Many large multinational companies aren’t waiting for governments to drive green growth. Instead, companies such as Walmart and Siemens have recognised the competitive advantage that employing green growth initiatives will bring. Mr Gavan Ord, a policy adviser at CPA Australia, has been focusing on the impact of sustainability initiatives on business since 2008. He agrees that the main push towards green growth in Australia will come from business.

‘The government’s role is to provide a framework and to create a better understanding of environmental, social and financial impacts of continuing business as usual, as well as the potential benefits for recognising opportunities that arise,’ says Mr Ord.

‘Green growth should not just be about being “green”; instead it should be a normal part of the long-term economic sustainability of business.

‘The drive towards green growth may identify opportunities for new products or services; however, at board level, people are cynical and will only make business decisions based on hard data. Identifying and recognising the opportunities for change and growth under a green growth framework may help drive those decisions.’

Background on the Green Growth Strategy



The OECD’s Green Growth Strategy grew out of the Declaration on Green Growth, signed in June 2009 by all 34 OECD member countries, in recognition of their ability to drive economic development while ‘addressing urgent challenges’ including climate change, environmental degradation and energy security.


The strategy comprises the synthesis report, Towards Green Growth, which provides a practical framework for governments in developed and developing countries to transition to a green growth strategy, as well as two additional documents. Towards Green Growth – Monitoring Progress: OECD Indicators outlines a framework and monitoring tools that can help governments measure progress towards green growth, and Tools for Delivering Green Growth outlines some of the options available to policy makers for developing green growth strategies.

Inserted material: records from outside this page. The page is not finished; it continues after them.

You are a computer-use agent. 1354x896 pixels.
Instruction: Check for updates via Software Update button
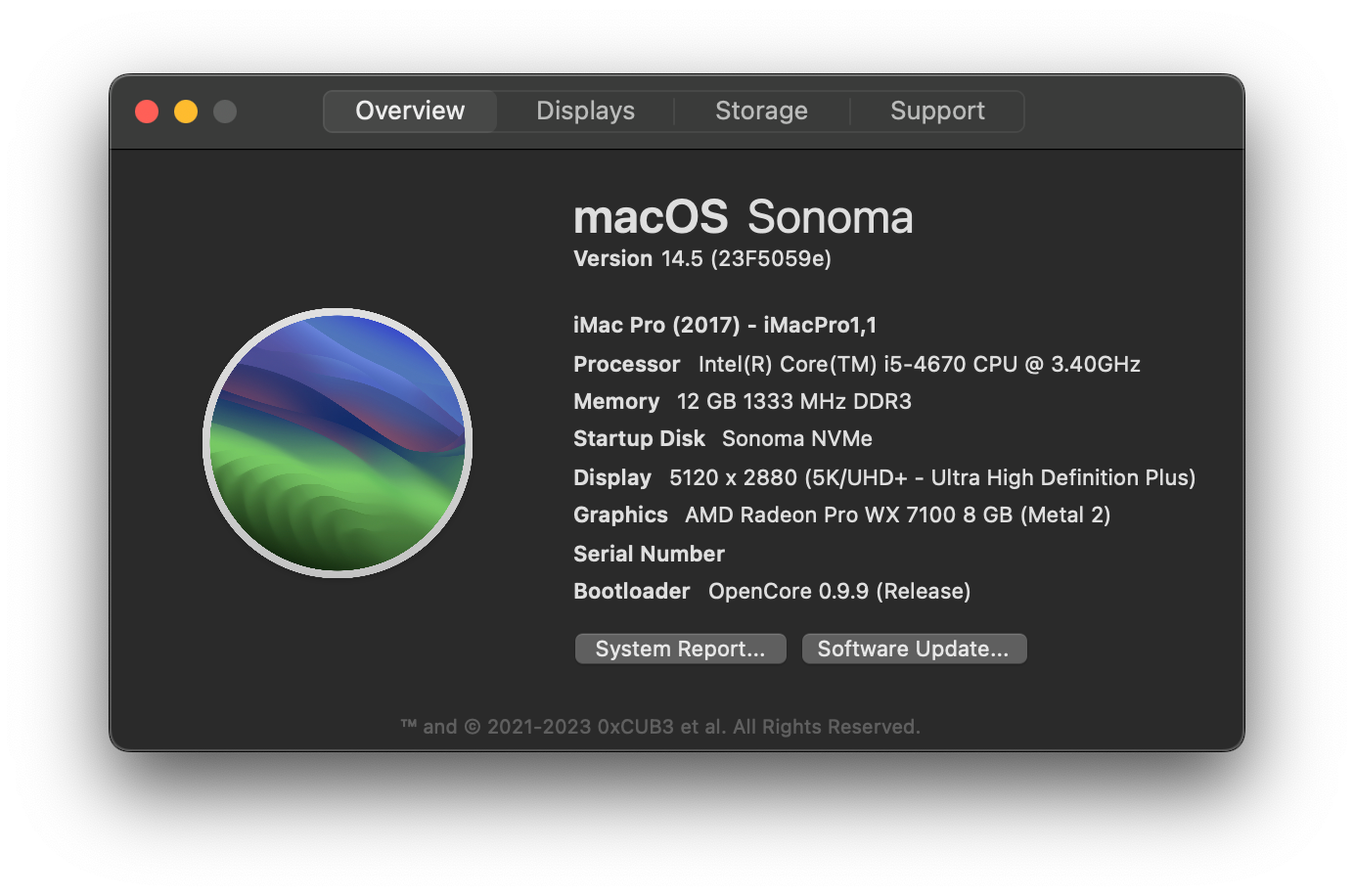click(x=914, y=649)
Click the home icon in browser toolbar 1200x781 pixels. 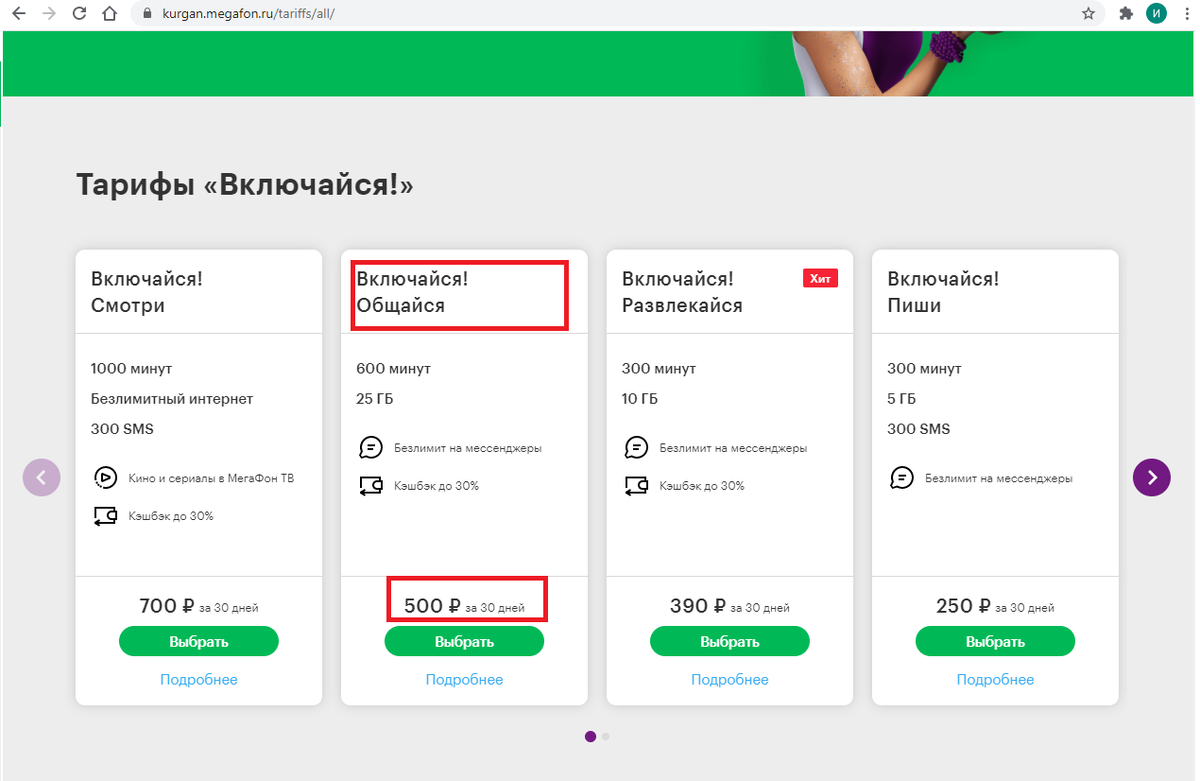(110, 14)
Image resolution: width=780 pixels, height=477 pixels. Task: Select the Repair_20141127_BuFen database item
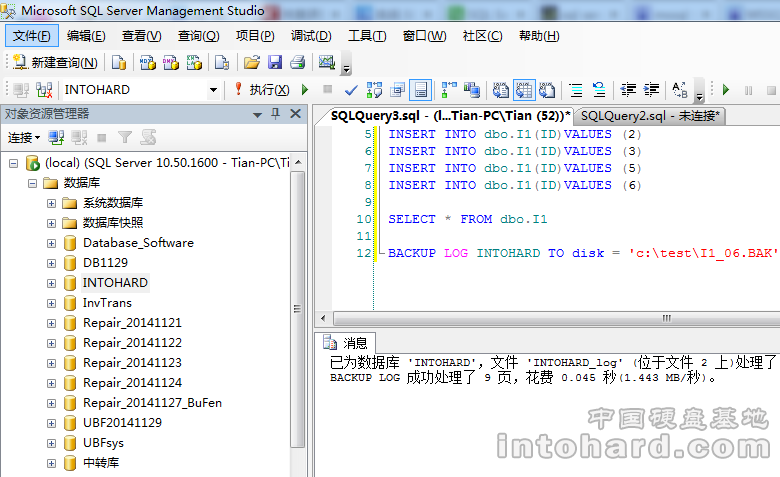click(152, 403)
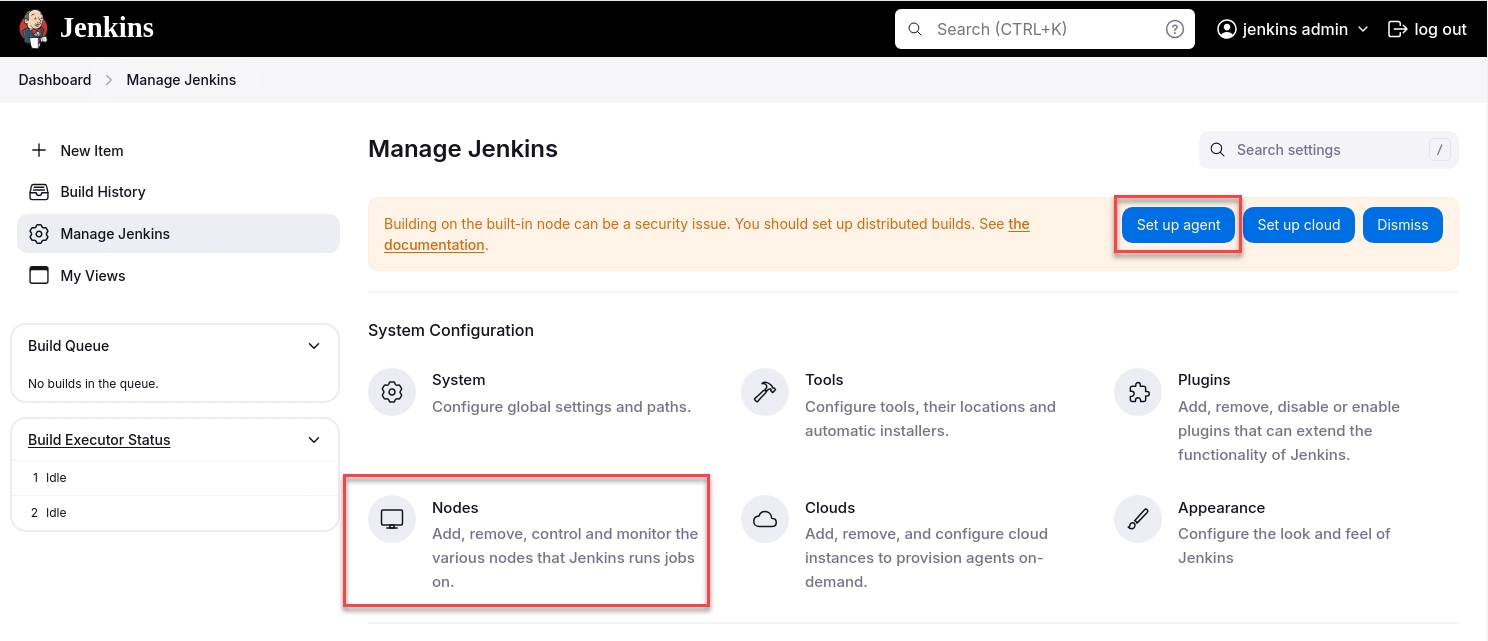Go to Build History in sidebar
Image resolution: width=1488 pixels, height=641 pixels.
coord(102,192)
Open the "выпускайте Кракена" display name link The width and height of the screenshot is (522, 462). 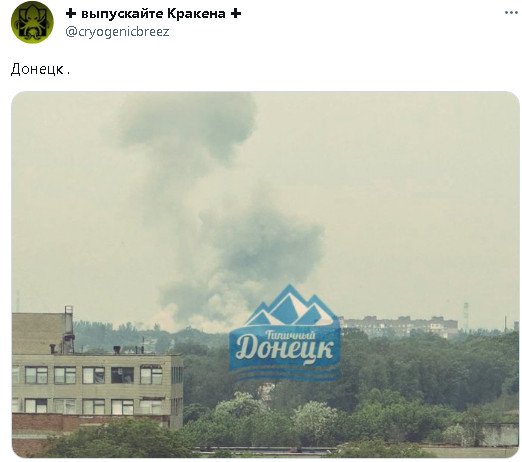click(153, 14)
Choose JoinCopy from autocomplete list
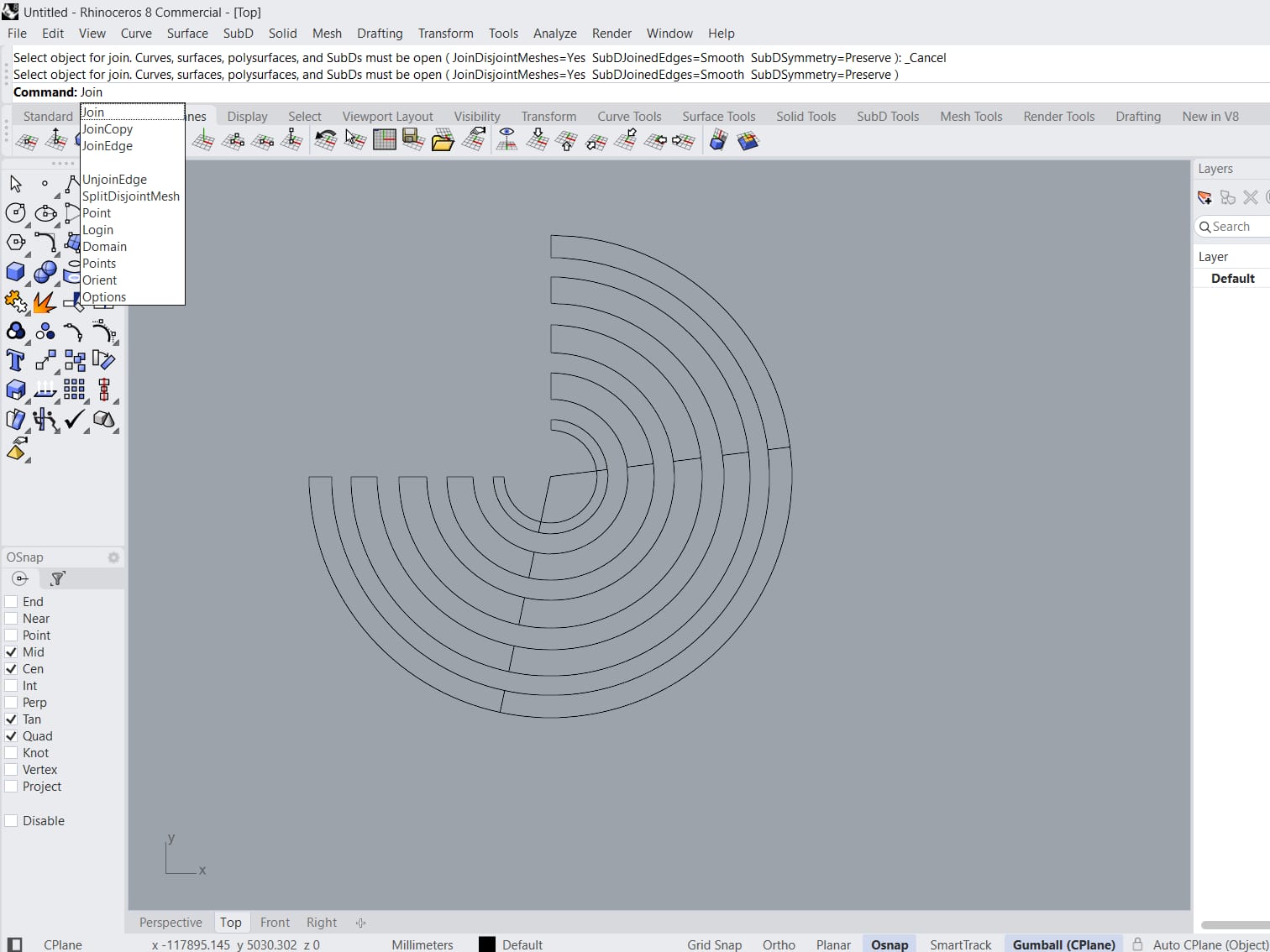Screen dimensions: 1270x952 coord(108,129)
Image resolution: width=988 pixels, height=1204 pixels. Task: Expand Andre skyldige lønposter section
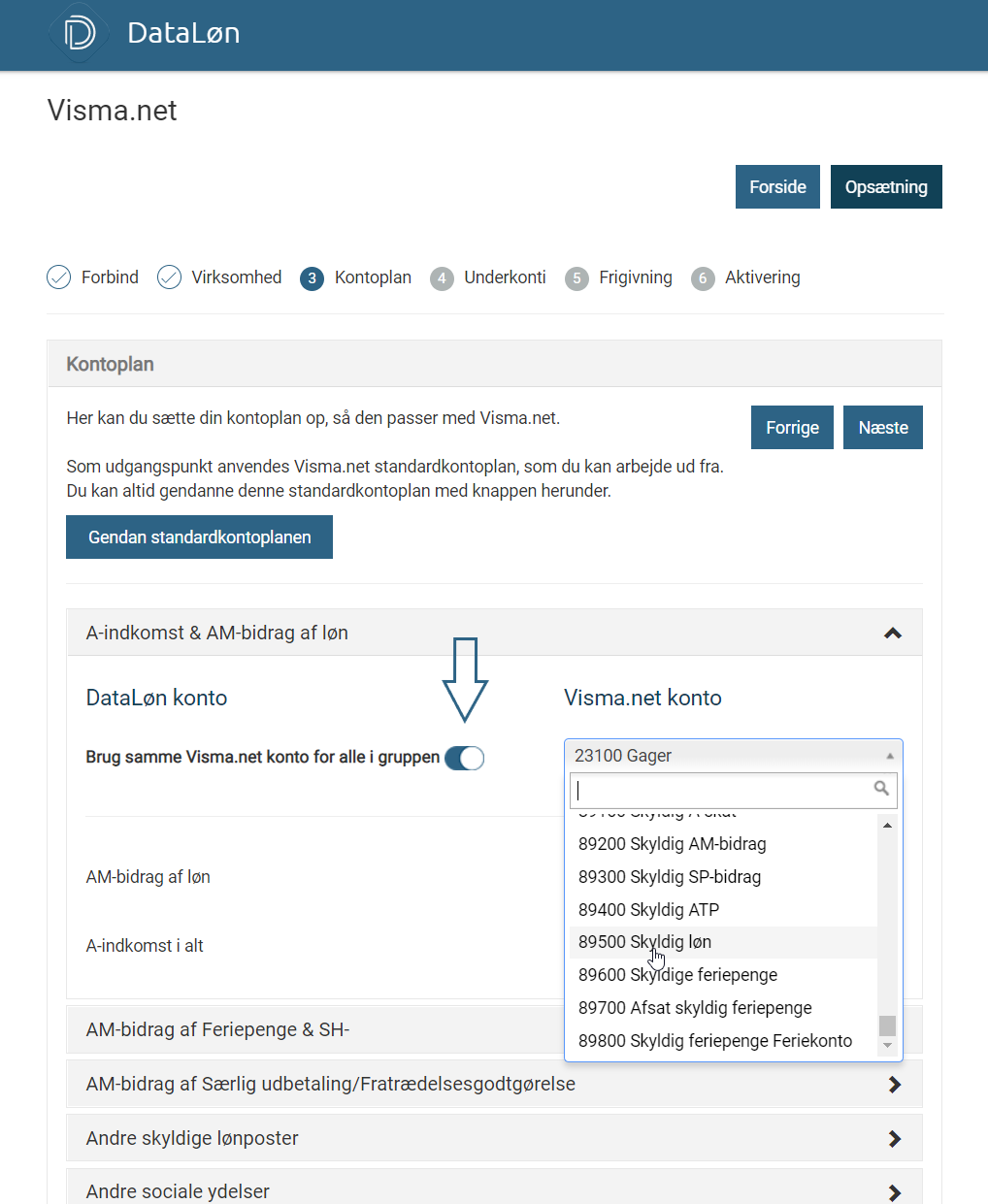point(894,1139)
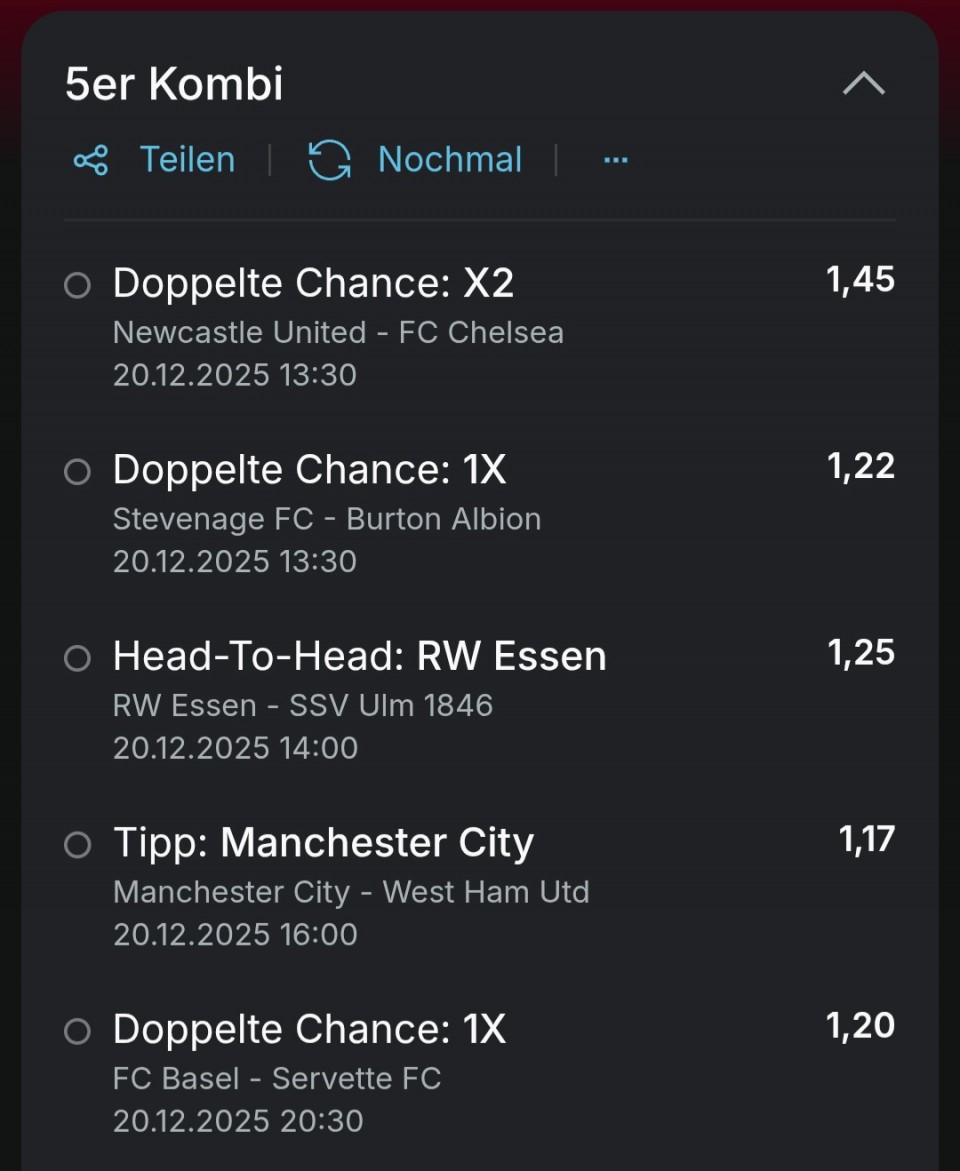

Further OECD work is looking at how implementing the strategy, both globally and specifically in developing countries, can maximise broader development outcomes. The strategy will form a key part of the OECD’s contribution to the Rio+20 United National Conference on Sustainable Development, scheduled for June 2012.


Other ongoing work by the OECD aims to integrate green growth considerations into the organisation’s Economic Surveys, Environmental Performance Reviews and Innovation Reviews of different countries.





More information

1 See Table 5.1
2 Foran B (2011). Low-carbon transition options for Australia. Science Direct – Ecological Modelling. doi:10.1016/j.ecolmodel.2011.05.008.